Bitcoin should be banned.


----------



## Firefly (18 Dec 2017)

I would be interested in hearing what our resident socialist(s) has to say about that!!


----------



## Brendan Burgess (18 Dec 2017)

Sorry, I don't follow your argument. 

If I want to buy groceries in Tesco, it won't matter if Tesco takes payment in euro or Bitcoin. Will it? 

If I want to operate in the black market and avoid VAT and Income Tax,  I will want to be paid in cash which really is anonymous. 

In fact, if I want to operate in the black market, I will accept payment in cash and pay for my groceries in cash.   If I accept bank transfers or Bitcoin, they are ultimately traceable.


----------



## Brendan Burgess (18 Dec 2017)

We have very intrusive anti money laundering rules. 

If Bitcoin manages to circumvent these and if it doesn't have much other purpose, then a ban would be worth considering. 

But if Bitcoin becomes widely used for legitimate cross-border purposes and is cheaper than the banks forex, then it should be encouraged.

But it should be traceable. 

Brendan


----------



## cremeegg (18 Dec 2017)

Brendan Burgess said:


> Sorry, I don't follow your argument.



Thats a pity I will try again.



Brendan Burgess said:


> If I want to buy groceries in Tesco, it won't matter if Tesco takes payment in euro or Bitcoin.

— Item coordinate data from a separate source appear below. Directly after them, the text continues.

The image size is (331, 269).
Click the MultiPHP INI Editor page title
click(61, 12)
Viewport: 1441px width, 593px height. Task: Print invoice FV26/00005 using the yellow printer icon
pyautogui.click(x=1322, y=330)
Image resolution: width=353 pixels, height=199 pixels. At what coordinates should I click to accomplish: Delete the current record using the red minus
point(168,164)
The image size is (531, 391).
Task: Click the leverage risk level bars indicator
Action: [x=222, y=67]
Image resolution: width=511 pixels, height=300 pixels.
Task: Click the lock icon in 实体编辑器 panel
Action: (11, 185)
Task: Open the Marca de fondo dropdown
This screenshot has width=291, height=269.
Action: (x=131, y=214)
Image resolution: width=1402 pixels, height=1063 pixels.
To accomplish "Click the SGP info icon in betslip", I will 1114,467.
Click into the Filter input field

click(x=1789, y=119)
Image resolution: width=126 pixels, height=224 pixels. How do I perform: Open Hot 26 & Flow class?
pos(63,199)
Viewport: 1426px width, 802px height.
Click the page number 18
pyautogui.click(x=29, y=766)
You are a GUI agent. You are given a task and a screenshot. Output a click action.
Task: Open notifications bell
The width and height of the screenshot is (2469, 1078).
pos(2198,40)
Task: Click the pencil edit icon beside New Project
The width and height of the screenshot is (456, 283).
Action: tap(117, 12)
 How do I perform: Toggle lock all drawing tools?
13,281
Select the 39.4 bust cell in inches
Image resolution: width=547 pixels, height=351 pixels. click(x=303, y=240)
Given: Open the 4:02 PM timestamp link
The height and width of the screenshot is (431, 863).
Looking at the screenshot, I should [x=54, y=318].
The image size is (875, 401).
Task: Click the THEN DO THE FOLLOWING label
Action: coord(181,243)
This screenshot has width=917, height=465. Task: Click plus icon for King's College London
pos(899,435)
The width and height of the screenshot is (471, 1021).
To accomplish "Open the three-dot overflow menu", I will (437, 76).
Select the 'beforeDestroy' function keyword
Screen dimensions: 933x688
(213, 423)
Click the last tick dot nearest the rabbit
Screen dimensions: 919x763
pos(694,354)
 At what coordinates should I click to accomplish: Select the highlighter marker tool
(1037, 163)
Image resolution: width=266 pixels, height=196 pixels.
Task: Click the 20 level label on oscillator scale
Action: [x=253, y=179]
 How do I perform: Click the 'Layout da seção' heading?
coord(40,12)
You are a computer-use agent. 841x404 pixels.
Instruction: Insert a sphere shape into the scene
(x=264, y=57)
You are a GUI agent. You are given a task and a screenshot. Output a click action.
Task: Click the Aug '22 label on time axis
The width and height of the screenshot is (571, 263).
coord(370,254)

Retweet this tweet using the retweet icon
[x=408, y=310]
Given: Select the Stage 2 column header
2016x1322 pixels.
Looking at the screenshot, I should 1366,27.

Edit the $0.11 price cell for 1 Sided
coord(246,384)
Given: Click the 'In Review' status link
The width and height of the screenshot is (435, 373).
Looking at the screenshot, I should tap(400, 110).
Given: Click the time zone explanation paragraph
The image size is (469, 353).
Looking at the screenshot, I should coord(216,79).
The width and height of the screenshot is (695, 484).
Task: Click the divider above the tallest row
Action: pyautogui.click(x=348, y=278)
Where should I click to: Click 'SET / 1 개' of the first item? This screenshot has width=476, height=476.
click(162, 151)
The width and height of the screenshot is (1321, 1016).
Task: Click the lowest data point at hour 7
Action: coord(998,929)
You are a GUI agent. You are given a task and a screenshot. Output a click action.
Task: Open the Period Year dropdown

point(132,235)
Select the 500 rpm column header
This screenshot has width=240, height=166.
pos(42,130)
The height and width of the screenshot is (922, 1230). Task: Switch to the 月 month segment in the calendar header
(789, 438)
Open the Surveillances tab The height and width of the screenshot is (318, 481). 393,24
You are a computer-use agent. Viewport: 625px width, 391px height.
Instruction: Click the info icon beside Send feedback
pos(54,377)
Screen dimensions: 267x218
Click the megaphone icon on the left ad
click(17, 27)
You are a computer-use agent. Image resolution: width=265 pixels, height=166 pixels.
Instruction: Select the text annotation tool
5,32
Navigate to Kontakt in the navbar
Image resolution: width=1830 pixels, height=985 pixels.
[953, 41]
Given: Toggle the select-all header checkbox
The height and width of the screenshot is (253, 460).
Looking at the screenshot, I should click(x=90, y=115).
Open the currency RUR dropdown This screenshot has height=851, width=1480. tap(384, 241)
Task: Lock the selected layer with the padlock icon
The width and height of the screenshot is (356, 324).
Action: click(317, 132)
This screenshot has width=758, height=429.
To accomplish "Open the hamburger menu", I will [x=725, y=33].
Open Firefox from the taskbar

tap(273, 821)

Will it?
> 
> If I want to operate in the black market and avoid VAT and Income Tax,  I will want to be paid in cash which really is anonymous.
> 
> In fact, if I want to operate in the black market, I will accept payment in cash and pay for my groceries in cash.   If I accept bank transfers or Bitcoin, they are ultimately traceable.



I wasn't thinking about the blackmarket aspect at all. As you say cash is very suitable for the blackmarket.

I was thinking that the supply of bitcoin is curtailed. Where can you get bitcoin, only from the people who currently own the supply. If bitcoin became established as a means of payment the people who hold bitcoin would have a stranglehold on all economic activity.


----------



## Brendan Burgess (18 Dec 2017)

OK, I don't think that is remotely a worry. 

The supply of Bitcoin might be limited. But there are many other cryptocurrencies. 

Brendan


----------



## cremeegg (18 Dec 2017)

Brendan Burgess said:


> OK, I don't think that is remotely a worry.
> 
> The supply of Bitcoin might be limited. But there are many other cryptocurrencies.
> 
> Brendan



Obviously we are a long way from bitcoin predominating as a means of exchange. Then again we were a long way from $20,000 a bit a year ago.

My point is that if bitcoin does come become the preeminent means of exchange the owners will gain huge power.

After all that is what they are hoping for. As you know the thing has no other value.


----------



## Firefly (18 Dec 2017)

cremeegg said:


> I wasn't thinking about the blackmarket aspect at all.



To be fair, the black market is where the majority of Bitcoin transactions take place I would imagine, therefore it should really be considered.


----------



## ant dee (18 Dec 2017)

We don't even have to politically argue here.
Governments can still collect taxes from the bitcoin transactions.
It is easier to tax evade with a cash only take-away than with a bitcoin accepting take-away.
In fact, you are surely going to get caught with the latest option.
Wont take much analysis to see that earnings are probably higher that those declared and trigger an audit. You never know who is monitoring your addresses.


----------